📚 Green Mars by Kim Stanley Robinson

22/2024 – ⭐️⭐️⭐️⭐️⭐️

The colonization and terraforming of Mars continues, as does the high quality of Red Mars. Managing to balance the hard sci-fi of the terraforming processes and effects and the associated technological advances with political maneuvering among multiple parties across two planets and the interpersonal conflicts and relationships of multiple generations of Martian residents is no mean feat, and Robinson pulls it off well. Easily as good as the first book, and I’m looking forward to when I get to the next and final book in the trilogy.

Me holding Green Mars

📚 Red Mars by Kim Stanley Robinson

18/2024 – ⭐️⭐️⭐️⭐️⭐️

Excellent account of the settling and first steps of terraforming Mars, taking place over a few decades. Good hard sci-fi, with fascinating ideas on how it could be done and the effects, both micro (on the people involved and their immediate society) and macro (on the larger sociopolitical societies of Earth and Mars as it grows, and the physical effects on Mars). Fascinating from start to end; very much looking forward to continuing through the trilogy.

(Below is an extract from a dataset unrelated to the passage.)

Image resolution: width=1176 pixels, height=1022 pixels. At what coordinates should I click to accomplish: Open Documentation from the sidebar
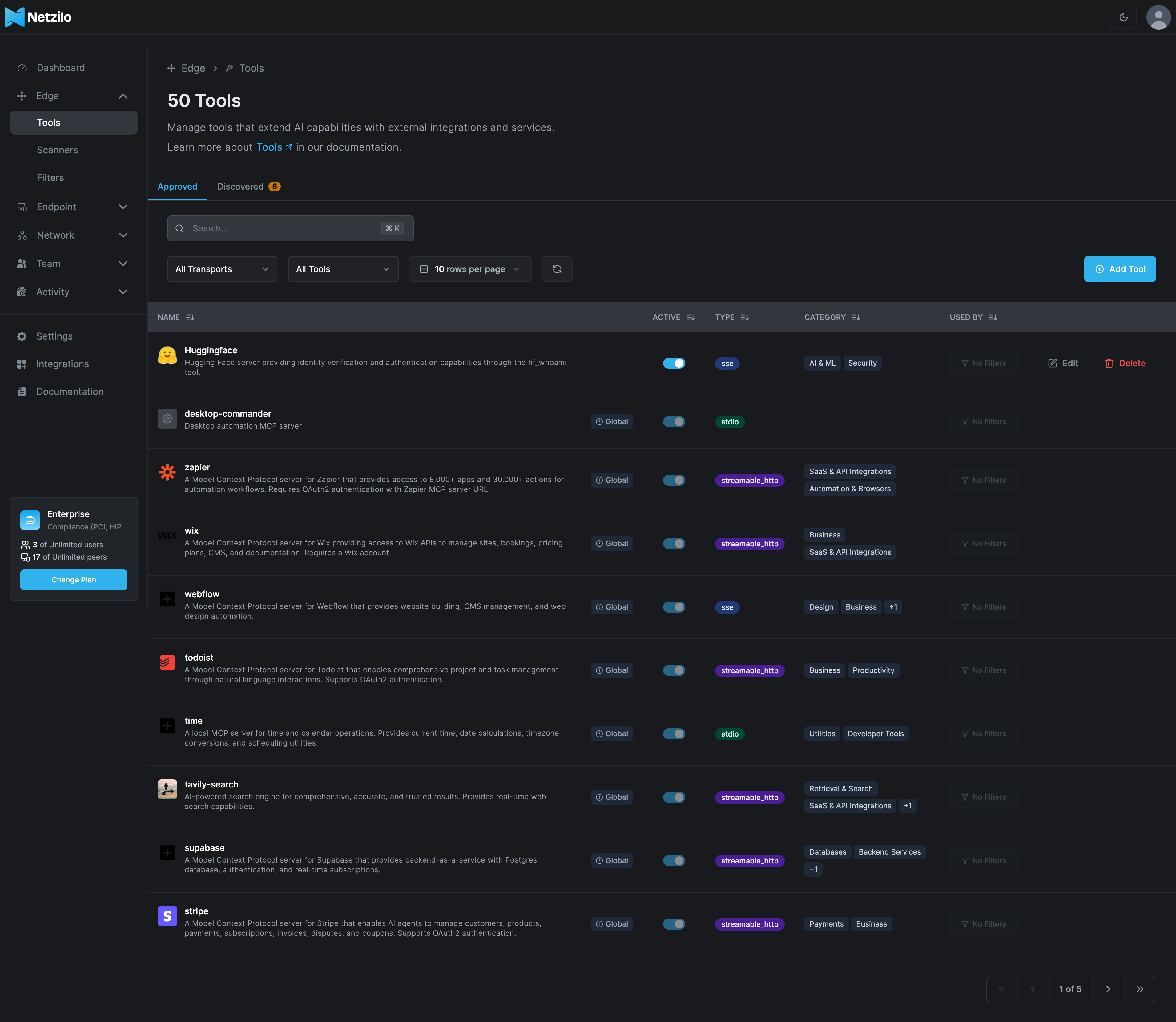pyautogui.click(x=70, y=391)
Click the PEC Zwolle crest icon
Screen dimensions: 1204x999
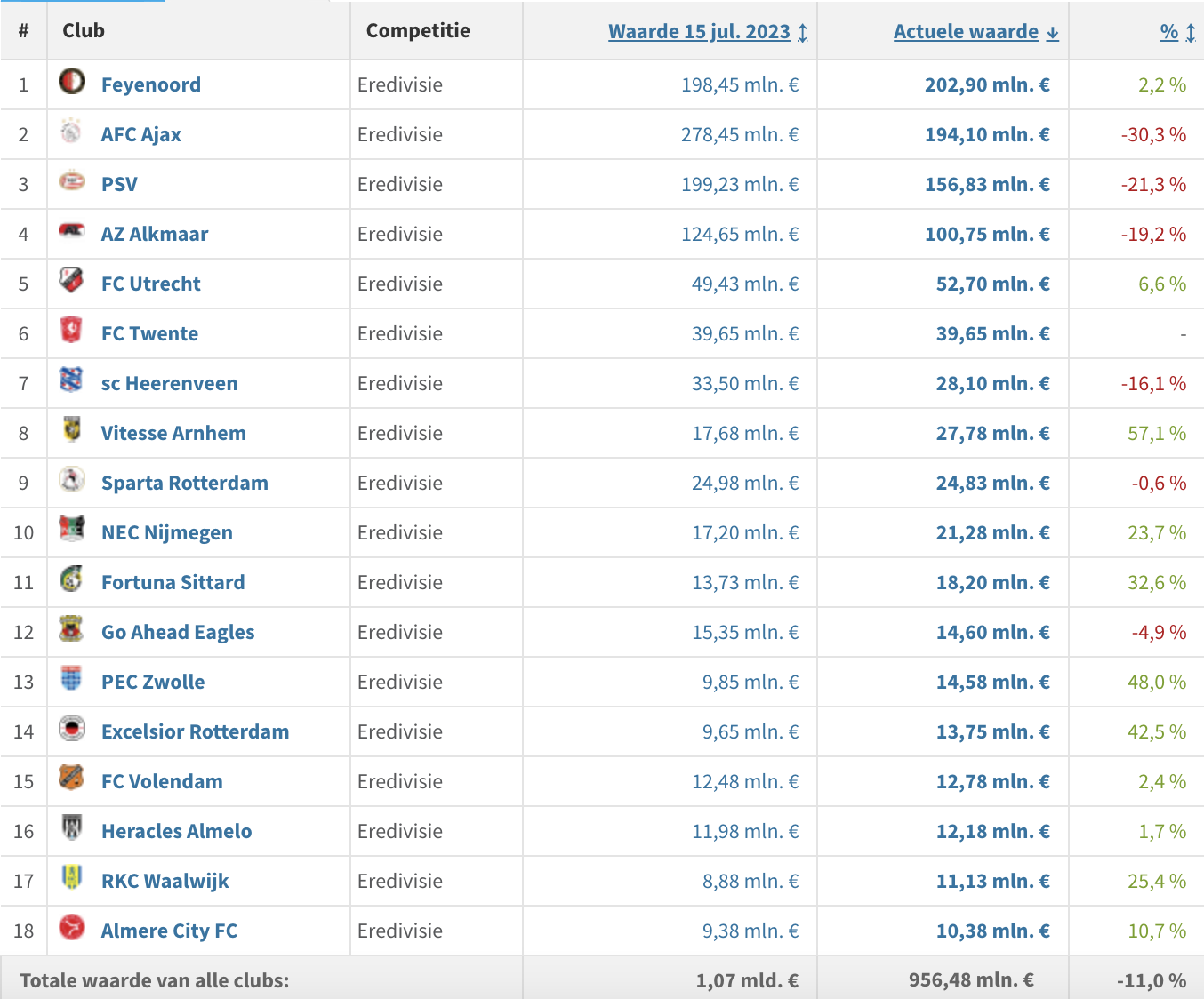(71, 679)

Also interesting reading this at a time when Mars is often in the news as an eventual destination once again, both realistic (NASA) and unrealistic (Musk), not long after reading and seeing Andy Weir’s The Martian and its film adaptation, just after finishing season four of For All Mankind, which is set on Mars, and while seeing Zach Weinersmith frequently post about his recent book looking at how Mars colonization is more difficult and dangerous than most people think. I wonder how much of what we know has changed since this part of the trilogy was written and how it might affect the underlying story if it were written today (I’m assuming that the Green Mars and Blue Mars sequels, being necessarily further extrapolated and less dependent on current real world science, would be less affected).